É também de peito feito que Maria Antonieta fala da confiança que criou com os clientes de uma vida. Há mais de 30 anos que está à frente de uma mercearia que, noutros tempos, chegou a ser única. “E ainda é”, garante, apesar da rápida retificação, “quer dizer, sou a única portuguesa.” Em Arroios, onde o Centro Comercial António Rodrigues – nome original e que nunca foi alterado – está aberto, é difícil passar por uma rua, beco ou escadinha que não tenha pelo menos uma loja de conveniência aberta. “Às vezes, até nos confundem e pensam que vendo tabaco e álcool como eles”, conta. 

Esses são erros de principiante que não acontecem a quem trata Antonieta como família. De molho de chaves na mão, começa a separá-las, uma a uma. “Esta é duma senhora que está no hospital, esta é de um casal que foi de férias e esta aqui é da vizinha daqui da frente, que foi passar as festas com os filhos e me pediu ‘Ó D. Antonieta, deite um olhinho à casa’. Eu vou, que não me importo nada.”

E quando as compras são já pesadas para um bairro envelhecido, Antonieta faz por esquecer os tempos em que o negócio obrigava a ter três funcionários só para as entregas e chama quem sabe que não se importa de ajudar. “Há sempre um rapaz a precisar de umas gorjetas e que me faz esses favores.”

Apesar de, agora, as vendas não serem suficientes sequer para pagar as despesas, Antonieta não culpa os colegas de negócio. “Não me venham cá fazer comparações. Eles nem português falam.”

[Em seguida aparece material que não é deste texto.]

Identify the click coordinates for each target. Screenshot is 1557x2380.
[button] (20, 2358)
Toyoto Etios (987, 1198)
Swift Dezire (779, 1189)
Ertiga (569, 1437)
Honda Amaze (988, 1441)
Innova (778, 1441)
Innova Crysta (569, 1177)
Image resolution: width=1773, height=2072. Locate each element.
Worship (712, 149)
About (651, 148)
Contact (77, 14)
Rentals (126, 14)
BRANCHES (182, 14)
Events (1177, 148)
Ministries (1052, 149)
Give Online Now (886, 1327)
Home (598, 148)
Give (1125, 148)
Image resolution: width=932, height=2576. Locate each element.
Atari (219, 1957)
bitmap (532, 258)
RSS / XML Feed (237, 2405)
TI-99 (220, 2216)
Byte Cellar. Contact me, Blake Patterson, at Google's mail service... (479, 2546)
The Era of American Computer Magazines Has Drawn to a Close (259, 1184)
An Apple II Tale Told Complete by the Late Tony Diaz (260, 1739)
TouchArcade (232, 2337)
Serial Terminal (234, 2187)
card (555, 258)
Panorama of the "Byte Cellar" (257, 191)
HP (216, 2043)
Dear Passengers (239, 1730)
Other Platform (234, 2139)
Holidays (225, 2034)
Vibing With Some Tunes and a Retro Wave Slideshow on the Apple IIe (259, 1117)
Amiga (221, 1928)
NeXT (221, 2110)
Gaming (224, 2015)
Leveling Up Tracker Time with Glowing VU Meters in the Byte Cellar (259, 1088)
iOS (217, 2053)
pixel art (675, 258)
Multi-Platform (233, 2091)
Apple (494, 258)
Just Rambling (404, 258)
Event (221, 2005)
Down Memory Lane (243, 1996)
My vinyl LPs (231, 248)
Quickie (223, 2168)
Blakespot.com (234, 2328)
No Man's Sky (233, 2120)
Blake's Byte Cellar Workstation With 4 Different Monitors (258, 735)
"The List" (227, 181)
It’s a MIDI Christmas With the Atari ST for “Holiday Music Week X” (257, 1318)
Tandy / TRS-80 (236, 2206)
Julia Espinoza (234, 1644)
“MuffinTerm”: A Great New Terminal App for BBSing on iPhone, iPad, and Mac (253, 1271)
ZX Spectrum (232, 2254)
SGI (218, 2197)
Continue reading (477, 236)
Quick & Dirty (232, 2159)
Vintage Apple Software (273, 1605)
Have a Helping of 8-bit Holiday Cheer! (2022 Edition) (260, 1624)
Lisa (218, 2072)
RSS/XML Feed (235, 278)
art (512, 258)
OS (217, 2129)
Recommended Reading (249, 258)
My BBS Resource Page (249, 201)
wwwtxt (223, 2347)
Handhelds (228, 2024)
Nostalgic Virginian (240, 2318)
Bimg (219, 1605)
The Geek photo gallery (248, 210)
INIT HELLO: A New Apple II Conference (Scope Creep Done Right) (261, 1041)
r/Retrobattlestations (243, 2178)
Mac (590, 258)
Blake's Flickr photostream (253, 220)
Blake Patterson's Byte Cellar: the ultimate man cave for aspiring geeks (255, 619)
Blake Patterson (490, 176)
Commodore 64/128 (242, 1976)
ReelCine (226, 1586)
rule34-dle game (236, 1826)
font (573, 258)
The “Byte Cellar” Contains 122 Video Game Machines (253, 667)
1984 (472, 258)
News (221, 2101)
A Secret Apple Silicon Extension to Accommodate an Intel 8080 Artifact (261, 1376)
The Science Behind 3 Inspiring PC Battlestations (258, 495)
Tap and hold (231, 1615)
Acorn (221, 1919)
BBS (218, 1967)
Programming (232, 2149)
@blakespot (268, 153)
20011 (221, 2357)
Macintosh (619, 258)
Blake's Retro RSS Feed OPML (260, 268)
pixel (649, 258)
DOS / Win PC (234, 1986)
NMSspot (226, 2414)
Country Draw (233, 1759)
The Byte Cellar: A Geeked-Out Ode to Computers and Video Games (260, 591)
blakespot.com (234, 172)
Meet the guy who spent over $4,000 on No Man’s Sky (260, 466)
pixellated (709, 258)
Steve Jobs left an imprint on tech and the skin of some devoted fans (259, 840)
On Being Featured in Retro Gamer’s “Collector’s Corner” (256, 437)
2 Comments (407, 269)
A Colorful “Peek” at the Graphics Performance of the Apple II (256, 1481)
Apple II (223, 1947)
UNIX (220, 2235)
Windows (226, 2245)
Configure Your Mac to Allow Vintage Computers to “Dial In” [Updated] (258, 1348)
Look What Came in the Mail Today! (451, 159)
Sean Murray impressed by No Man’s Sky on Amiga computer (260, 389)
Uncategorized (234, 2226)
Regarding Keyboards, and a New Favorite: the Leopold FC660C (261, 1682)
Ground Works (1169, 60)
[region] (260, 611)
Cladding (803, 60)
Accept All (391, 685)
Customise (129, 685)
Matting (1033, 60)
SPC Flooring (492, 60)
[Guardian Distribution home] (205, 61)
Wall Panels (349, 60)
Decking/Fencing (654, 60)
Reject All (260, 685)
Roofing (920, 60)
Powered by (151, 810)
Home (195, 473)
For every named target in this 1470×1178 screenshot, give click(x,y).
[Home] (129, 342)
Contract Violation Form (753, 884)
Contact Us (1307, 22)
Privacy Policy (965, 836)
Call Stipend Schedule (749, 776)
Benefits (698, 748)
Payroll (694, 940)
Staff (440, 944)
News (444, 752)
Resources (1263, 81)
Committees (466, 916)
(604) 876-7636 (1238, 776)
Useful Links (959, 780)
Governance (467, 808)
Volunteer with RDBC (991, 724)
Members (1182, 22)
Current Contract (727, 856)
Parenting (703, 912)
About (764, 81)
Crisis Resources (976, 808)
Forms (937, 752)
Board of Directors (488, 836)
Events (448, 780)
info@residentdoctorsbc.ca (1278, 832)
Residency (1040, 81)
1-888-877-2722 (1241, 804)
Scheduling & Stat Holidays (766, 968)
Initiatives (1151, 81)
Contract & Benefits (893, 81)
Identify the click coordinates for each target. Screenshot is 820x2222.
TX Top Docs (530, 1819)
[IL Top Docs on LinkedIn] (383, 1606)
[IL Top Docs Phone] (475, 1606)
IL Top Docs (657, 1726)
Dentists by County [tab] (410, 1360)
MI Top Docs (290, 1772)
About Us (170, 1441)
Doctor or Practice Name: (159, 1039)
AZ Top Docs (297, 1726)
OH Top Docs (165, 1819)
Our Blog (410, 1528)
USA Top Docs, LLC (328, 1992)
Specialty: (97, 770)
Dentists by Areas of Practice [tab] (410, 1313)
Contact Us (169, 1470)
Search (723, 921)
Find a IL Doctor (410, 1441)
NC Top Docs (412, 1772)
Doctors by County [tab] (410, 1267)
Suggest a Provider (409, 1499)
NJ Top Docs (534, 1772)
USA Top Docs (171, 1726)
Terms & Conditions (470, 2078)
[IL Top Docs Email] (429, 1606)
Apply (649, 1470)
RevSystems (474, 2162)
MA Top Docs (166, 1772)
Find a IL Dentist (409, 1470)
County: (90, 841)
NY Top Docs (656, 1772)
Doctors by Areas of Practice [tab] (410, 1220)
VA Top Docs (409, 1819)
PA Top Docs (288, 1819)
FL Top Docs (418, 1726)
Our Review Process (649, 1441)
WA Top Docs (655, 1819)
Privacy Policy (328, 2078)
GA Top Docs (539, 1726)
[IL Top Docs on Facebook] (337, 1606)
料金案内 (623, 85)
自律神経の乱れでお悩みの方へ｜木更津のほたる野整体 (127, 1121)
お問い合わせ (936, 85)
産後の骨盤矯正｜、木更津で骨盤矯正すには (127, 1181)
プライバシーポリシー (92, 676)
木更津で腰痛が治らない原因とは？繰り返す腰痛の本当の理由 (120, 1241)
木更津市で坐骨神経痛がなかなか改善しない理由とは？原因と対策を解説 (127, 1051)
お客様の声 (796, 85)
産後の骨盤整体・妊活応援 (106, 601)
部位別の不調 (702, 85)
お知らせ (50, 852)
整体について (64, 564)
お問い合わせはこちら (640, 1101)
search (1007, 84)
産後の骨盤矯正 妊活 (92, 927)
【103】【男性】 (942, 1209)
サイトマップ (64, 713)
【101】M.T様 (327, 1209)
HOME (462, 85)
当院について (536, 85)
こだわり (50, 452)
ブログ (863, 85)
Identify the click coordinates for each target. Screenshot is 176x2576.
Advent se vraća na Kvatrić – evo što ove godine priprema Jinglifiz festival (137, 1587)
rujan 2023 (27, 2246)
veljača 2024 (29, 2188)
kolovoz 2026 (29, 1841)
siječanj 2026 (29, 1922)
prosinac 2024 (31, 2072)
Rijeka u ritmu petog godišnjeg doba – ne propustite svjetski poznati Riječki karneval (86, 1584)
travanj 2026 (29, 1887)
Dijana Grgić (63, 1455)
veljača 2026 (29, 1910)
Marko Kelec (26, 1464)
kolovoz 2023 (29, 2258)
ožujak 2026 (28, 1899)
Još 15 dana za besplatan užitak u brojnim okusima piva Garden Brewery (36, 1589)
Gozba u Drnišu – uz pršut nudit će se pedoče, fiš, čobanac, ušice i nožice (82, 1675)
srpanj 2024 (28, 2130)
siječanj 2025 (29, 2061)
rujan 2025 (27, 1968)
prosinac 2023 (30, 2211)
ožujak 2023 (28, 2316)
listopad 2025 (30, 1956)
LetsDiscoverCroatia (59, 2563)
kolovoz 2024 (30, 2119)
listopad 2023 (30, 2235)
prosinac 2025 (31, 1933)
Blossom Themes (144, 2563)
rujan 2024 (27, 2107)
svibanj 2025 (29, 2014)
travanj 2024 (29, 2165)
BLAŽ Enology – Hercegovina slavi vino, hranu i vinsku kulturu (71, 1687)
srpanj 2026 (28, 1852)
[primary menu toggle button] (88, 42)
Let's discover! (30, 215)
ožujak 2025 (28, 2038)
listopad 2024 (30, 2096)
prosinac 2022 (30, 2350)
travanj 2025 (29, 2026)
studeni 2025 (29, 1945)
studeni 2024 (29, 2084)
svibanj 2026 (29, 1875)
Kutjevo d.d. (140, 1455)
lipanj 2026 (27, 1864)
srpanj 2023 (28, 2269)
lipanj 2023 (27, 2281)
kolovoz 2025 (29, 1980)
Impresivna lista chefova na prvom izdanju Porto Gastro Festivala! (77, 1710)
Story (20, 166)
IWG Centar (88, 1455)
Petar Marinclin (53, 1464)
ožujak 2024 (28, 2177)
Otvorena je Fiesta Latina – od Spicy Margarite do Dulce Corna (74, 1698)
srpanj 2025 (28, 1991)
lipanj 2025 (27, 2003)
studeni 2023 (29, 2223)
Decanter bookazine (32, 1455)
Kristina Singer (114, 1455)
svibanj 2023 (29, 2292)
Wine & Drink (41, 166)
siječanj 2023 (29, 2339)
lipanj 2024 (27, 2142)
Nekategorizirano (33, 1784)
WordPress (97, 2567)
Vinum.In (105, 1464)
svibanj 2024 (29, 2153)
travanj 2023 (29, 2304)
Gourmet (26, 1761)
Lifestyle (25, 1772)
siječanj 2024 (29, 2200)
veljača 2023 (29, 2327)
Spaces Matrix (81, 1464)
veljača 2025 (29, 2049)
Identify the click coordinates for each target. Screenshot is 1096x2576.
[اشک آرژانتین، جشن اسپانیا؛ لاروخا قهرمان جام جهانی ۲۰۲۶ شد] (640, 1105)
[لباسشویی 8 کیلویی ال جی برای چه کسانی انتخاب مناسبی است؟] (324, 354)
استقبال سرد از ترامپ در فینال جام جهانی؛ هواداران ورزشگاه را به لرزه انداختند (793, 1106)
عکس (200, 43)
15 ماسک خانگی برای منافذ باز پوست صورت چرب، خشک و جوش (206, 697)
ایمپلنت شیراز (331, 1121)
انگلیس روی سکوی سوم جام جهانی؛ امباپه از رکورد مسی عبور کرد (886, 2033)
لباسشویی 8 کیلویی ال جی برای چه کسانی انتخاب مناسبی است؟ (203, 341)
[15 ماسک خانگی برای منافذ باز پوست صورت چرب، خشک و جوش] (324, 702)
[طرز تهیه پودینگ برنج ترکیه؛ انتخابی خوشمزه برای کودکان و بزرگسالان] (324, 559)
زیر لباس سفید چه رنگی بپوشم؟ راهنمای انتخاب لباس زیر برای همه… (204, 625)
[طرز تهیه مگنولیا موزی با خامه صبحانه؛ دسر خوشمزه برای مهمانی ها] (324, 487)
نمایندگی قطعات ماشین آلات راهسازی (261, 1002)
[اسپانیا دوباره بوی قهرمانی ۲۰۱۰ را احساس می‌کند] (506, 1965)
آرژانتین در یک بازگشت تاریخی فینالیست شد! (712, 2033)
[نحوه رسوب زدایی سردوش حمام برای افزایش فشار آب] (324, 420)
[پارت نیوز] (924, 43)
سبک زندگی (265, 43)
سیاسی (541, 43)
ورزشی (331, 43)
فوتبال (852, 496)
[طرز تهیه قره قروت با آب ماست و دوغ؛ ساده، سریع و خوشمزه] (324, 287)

Umas portas ao lado, quase que a responder aos desabafos de Antonieta, surge o pedido de Samjhama. “English please. Is better.” Aos 30 anos deixou a carreira de professora de História e veio com o marido, antigo contabilista, para Lisboa, abrir este minimercado que, em vez de laranjas de Silves ou bacalhau seco pronto a ser cortado ao gosto do cliente, apresenta um vasto leque de bebidas, tabaco e snacks. “É o que mais vendemos”, garante, apesar do esforço para “aportuguesarem” o stock. 

Numa miscelânea de cores, cheiros e até nacionalidades, é possível encontrar coisas tão exóticas para a gastronomia portuguesa como tapioca, caril ou garan masala ao lado de chocolates Regina ou pasta de dentes Couto.

Samjhama não sabe o nome dos clientes nem se a vizinha da frente prefere laranjas ou clementinas – até porque à barreira da língua se junta a inexperiência de apenas um ano à frente do negócio. Mas ao fim do dia vemos entrar uma pessoa na loja que nem precisa de dizer mais nada a não ser “boa tarde”. “É um Marlboro Light, não é?”, arrisca. A passagem da nota de cinco euros para as mãos de Samjhama é a prova de que acertou.